• _SUPPLIED INFORMATION_
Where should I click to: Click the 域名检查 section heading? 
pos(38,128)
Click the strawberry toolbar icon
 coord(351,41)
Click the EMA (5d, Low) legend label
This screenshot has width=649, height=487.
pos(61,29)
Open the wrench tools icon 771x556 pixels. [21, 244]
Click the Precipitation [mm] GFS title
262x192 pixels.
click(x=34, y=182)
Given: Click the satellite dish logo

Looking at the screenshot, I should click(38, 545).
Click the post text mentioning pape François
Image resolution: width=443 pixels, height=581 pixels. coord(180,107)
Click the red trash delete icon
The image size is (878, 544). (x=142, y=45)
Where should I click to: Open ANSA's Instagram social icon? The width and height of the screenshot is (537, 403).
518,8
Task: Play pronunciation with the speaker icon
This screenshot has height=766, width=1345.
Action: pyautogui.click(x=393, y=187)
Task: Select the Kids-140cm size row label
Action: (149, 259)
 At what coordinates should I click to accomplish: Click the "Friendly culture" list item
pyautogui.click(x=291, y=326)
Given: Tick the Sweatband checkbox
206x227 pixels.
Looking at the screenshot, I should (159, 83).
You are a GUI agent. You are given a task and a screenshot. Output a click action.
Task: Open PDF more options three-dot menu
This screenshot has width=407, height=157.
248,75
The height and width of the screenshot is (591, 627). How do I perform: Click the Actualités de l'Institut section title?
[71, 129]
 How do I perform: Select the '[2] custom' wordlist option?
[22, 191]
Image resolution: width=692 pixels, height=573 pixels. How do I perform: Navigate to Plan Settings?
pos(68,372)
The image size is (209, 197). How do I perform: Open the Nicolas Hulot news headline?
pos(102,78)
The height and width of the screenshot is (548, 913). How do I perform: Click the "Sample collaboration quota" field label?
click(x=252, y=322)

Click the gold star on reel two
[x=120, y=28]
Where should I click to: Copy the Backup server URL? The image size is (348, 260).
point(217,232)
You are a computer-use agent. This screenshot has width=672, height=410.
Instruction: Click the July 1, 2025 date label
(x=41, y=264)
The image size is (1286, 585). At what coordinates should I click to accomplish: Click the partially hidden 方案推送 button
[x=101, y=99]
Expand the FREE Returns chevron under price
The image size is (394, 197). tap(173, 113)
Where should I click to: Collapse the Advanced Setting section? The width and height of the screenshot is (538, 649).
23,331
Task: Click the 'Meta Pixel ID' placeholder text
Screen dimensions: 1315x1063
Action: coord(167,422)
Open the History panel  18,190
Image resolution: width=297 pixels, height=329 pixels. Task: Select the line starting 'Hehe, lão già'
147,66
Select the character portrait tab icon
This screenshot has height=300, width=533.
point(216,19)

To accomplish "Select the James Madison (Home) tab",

• _PROBLEM TO WORK ON_
Copy out the records once more. Match them exactly.

• _FINISHED TASK_
Where should I click to: Click the 域名检查 section heading? 
pos(38,128)
Click the strawberry toolbar icon
 coord(351,41)
Click the EMA (5d, Low) legend label
This screenshot has width=649, height=487.
pos(61,29)
Open the wrench tools icon 771x556 pixels. [21, 244]
Click the Precipitation [mm] GFS title
262x192 pixels.
click(x=34, y=182)
Given: Click the satellite dish logo

Looking at the screenshot, I should click(38, 545).
Click the post text mentioning pape François
Image resolution: width=443 pixels, height=581 pixels. coord(180,107)
Click the red trash delete icon
The image size is (878, 544). (x=142, y=45)
Where should I click to: Open ANSA's Instagram social icon? The width and height of the screenshot is (537, 403).
518,8
Task: Play pronunciation with the speaker icon
This screenshot has height=766, width=1345.
Action: pyautogui.click(x=393, y=187)
Task: Select the Kids-140cm size row label
Action: (149, 259)
 At what coordinates should I click to accomplish: Click the "Friendly culture" list item
pyautogui.click(x=291, y=326)
Given: Tick the Sweatband checkbox
206x227 pixels.
Looking at the screenshot, I should (159, 83).
You are a GUI agent. You are given a task and a screenshot. Output a click action.
Task: Open PDF more options three-dot menu
This screenshot has width=407, height=157.
248,75
The height and width of the screenshot is (591, 627). How do I perform: Click the Actualités de l'Institut section title?
[71, 129]
 How do I perform: Select the '[2] custom' wordlist option?
[22, 191]
Image resolution: width=692 pixels, height=573 pixels. How do I perform: Navigate to Plan Settings?
pos(68,372)
The image size is (209, 197). How do I perform: Open the Nicolas Hulot news headline?
pos(102,78)
The height and width of the screenshot is (548, 913). How do I perform: Click the "Sample collaboration quota" field label?
click(x=252, y=322)

Click the gold star on reel two
[x=120, y=28]
Where should I click to: Copy the Backup server URL? The image size is (348, 260).
point(217,232)
You are a computer-use agent. This screenshot has width=672, height=410.
Instruction: Click the July 1, 2025 date label
(x=41, y=264)
The image size is (1286, 585). At what coordinates should I click to accomplish: Click the partially hidden 方案推送 button
[x=101, y=99]
Expand the FREE Returns chevron under price
The image size is (394, 197). tap(173, 113)
Where should I click to: Collapse the Advanced Setting section? The width and height of the screenshot is (538, 649).
23,331
Task: Click the 'Meta Pixel ID' placeholder text
Screen dimensions: 1315x1063
Action: coord(167,422)
Open the History panel  18,190
Image resolution: width=297 pixels, height=329 pixels. Task: Select the line starting 'Hehe, lão già'
147,66
Select the character portrait tab icon
This screenshot has height=300, width=533.
point(216,19)

To accomplish "Select the James Madison (Home) tab",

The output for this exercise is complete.